The cooperative movement springs from the 19th century, when working people began to create mutual aid societies, helping one another to access everything from banking, to funerals, to healthcare. Later in the century, after France lost Alsace, Alsatian growers began to form cooperatives, where they brought their grapes to a central site to be crushed and vinified. Today, the cooperative system accounts for around 50% of Europe’s wine production.

In 2016, UNESCO added cooperatives to its list of intangible cultural assets, recognising them as entities that “allow for community building through shared interests and values creating innovative solutions to societal problems, from generating employment and assisting seniors to urban revitalization and renewable energy projects”.

But until recently, cooperatives were generally regarded as the place for bulk wine production, or the production of lesser-quality wines. A new generation of ambitious managers and growers has changed that, at the same time that consumers are now drawn to ethical, social enterprises.

Could cooperatives play a role in fine wine? We assembled a team including Philippe Leveau, the CEO of InVivo, a union of French cooperatives; Roman Horvath MW, winery director of Domäne Wachau cooperative in Austria; Brendan Carter, winemaker and distiller at Team Unico in Australia; and Christian Holthausen, founder of Westbrook Marketing Partners, which has a particular emphasis on Champagne.

What Can Cooperatives Bring to the Future of Fine Wine? – Recorded in May 2022

ARENI

Like many of you in the audience today I have been tasting wines from cooperatives that were extremely well made, premium in price and vision driven. And I’ve also met a new generation of both trade and consumers who are actively interested in cooperative models. So, are cooperatives the next big thing for fine wine? Can they be a source of inspiration? Those are the big questions for today.

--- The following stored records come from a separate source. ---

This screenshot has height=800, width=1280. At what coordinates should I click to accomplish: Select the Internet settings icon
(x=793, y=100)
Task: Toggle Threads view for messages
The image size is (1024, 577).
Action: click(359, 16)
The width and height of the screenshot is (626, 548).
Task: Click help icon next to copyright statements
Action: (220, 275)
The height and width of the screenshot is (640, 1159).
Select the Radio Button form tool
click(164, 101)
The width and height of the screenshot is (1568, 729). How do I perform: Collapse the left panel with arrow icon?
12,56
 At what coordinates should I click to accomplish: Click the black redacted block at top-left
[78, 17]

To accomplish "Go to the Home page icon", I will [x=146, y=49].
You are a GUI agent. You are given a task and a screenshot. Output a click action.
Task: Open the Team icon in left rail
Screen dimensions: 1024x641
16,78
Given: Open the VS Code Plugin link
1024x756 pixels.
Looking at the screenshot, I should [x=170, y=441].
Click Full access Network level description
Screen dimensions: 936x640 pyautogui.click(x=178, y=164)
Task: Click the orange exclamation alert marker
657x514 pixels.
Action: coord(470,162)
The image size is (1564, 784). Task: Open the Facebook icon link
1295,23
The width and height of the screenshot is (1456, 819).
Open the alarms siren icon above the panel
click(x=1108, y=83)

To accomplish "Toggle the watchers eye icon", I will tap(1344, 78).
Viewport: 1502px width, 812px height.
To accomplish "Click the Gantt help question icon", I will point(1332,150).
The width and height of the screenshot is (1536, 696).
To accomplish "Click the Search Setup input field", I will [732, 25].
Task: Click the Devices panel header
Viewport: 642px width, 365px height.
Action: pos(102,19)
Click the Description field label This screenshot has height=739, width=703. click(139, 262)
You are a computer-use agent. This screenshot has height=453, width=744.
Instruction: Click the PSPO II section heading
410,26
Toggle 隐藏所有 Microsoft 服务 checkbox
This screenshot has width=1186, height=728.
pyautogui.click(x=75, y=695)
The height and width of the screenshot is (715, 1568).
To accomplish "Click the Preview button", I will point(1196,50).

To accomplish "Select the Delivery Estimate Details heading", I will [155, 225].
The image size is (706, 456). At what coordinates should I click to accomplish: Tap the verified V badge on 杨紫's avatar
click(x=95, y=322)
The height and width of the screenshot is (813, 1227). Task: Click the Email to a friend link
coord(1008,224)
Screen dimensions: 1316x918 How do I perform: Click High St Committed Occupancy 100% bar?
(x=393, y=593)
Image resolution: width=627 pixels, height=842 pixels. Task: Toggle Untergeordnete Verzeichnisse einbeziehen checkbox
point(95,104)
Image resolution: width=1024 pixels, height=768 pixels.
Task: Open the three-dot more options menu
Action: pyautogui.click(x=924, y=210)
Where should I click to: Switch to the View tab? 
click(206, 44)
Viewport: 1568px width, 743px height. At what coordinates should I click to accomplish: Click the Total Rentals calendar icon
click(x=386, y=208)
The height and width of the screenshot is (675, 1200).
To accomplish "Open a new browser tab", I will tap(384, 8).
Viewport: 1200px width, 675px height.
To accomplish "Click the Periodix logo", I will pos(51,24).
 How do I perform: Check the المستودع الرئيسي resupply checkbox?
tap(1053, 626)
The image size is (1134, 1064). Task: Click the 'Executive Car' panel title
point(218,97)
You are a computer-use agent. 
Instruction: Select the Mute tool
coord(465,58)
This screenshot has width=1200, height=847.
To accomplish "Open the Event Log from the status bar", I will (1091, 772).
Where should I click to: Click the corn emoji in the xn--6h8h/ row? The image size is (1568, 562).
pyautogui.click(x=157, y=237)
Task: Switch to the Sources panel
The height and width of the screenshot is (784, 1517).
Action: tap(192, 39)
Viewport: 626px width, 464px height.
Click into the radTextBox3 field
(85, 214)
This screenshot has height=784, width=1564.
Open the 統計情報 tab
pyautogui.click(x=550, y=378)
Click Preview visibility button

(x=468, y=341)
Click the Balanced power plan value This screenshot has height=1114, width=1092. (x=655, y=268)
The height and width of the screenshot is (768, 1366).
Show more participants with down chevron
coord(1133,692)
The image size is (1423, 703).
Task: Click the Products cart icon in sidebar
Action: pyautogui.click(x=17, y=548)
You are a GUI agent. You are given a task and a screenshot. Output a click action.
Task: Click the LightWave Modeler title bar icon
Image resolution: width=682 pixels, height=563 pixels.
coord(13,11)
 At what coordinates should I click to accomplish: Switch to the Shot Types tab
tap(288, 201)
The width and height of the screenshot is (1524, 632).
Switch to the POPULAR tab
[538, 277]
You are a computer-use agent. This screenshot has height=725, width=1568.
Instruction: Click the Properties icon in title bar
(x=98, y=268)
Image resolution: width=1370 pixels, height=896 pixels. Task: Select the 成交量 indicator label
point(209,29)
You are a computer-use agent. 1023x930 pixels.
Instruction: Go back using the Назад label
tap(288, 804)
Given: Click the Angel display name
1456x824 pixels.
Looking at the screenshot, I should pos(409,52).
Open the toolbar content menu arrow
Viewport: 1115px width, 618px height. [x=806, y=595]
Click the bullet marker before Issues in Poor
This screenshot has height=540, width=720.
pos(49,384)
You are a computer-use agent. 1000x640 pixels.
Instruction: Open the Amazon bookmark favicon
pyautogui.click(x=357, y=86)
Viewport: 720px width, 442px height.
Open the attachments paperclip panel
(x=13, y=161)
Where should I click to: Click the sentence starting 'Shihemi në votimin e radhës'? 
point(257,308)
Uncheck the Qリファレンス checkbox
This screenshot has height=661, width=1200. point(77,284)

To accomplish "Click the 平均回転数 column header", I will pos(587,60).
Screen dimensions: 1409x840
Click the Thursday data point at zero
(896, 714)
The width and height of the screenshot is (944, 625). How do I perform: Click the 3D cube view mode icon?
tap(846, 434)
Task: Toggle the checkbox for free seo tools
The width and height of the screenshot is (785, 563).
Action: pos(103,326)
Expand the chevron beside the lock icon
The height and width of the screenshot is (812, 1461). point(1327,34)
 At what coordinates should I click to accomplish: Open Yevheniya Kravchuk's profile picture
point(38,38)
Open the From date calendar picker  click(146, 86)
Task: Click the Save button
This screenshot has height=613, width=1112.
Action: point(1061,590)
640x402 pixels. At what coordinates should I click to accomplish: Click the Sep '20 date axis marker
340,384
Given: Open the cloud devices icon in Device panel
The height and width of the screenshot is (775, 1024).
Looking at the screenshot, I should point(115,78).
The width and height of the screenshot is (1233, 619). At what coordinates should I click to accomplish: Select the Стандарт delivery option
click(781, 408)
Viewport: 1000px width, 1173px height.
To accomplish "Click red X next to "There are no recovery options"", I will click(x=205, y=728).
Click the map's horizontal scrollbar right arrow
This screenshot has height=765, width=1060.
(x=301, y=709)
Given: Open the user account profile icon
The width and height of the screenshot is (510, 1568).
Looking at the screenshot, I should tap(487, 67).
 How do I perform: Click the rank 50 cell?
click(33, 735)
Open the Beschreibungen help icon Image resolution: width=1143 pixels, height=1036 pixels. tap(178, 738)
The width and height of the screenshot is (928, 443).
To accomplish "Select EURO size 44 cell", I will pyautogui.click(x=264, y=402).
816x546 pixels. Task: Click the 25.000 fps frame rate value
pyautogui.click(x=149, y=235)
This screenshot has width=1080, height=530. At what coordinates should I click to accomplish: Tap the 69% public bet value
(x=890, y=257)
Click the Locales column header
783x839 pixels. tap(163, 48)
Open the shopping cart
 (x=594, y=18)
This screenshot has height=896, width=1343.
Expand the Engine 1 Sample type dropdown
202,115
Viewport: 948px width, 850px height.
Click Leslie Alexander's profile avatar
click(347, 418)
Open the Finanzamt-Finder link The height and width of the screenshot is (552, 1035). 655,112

Roman, can you explain briefly what cooperatives are, how they operate, and how the governance system works.

Roman Horvath MW

Well, of course, we are focusing on wine cooperatives, but cooperative exists in many other industries as well. In other industries, cooperatives seem to be much more successful than in the wine industry. And there are some reasons behind it. A cooperative produces and hopefully sells wine made from grapes grown by its members. It seems pretty easy to understand, but behind that are a lot of complications. Producers and growers form a kind of club or association, and try to sell this wine. Of course, they need some rules for that. I’m referring mostly to the German and Austrian historical backgrounds. There might be slight differences in Italy, France and Spain, but here you have this kind of charter constitution statute that you start with. It’s mostly highly bureaucratically written, to organize yourself in a general assembly.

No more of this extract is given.